- Type: Mental health trust
- Established: April 2006
- Disbanded: October 2014
- Headquarters: Farm Villa, Maidstone ME16 9PH
- Region served: Cumbria, England
- Budget: £178 Million
- Chair: Andrew Ling
- Chief executive: Sheila Stenson
- Staff: 3500

= Kent and Medway Mental Health NHS Trust =

Kent and Medway Mental Health NHS Trust was formed in April 2006 by a merger between East Kent NHS and Social Care Partnership Trust and West Kent NHS and Social Care Trust.

The trust runs inpatient and community services for those with mental health needs, community and inpatient services for older people (dementia and Alzheimer's disease), forensic and specialist services (including mother and infant services, disability and substance misuse) in Kent and Medway.

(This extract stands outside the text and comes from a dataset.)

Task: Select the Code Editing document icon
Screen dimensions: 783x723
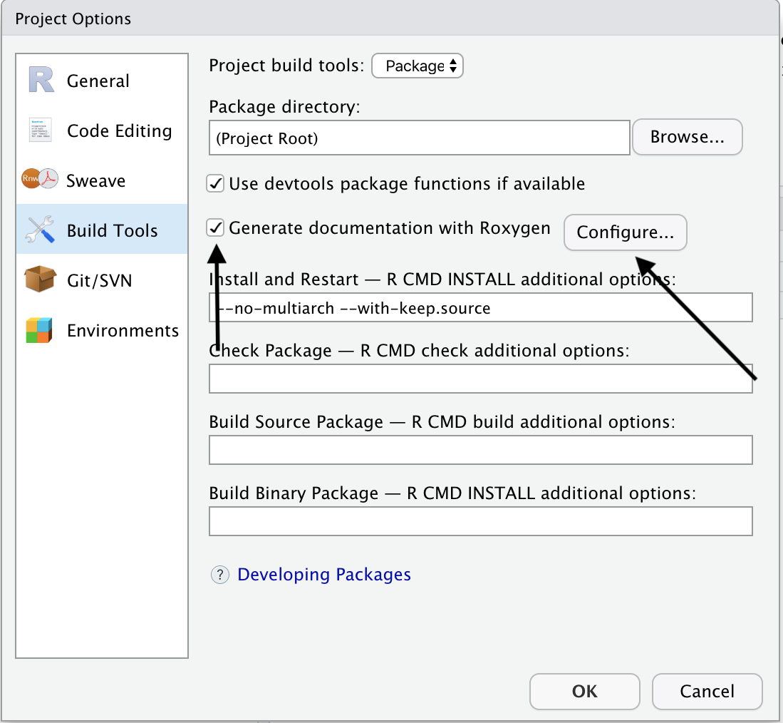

It is one of three large trusts in the South East Coast area which are in competition for new business, the others being Surrey and Borders Partnership NHS Foundation Trust and Sussex Partnership NHS Trust.

==Performance==
In 2015 the Care Quality Commission rated the trust as in need of improvement, but in 2017 all 10 core services, were rated as Outstanding or Good.

It was named by the Health Service Journal as one of the top hundred NHS trusts to work for in 2015. At that time it had 2878 full-time equivalent staff and a sickness absence rate of 4.41%. 53% of staff recommend it as a place for treatment and 51% recommended it as a place to work.

In 2015 the trust was told by the Care Quality Commission to review its community team caseloads because they were not being safely managed.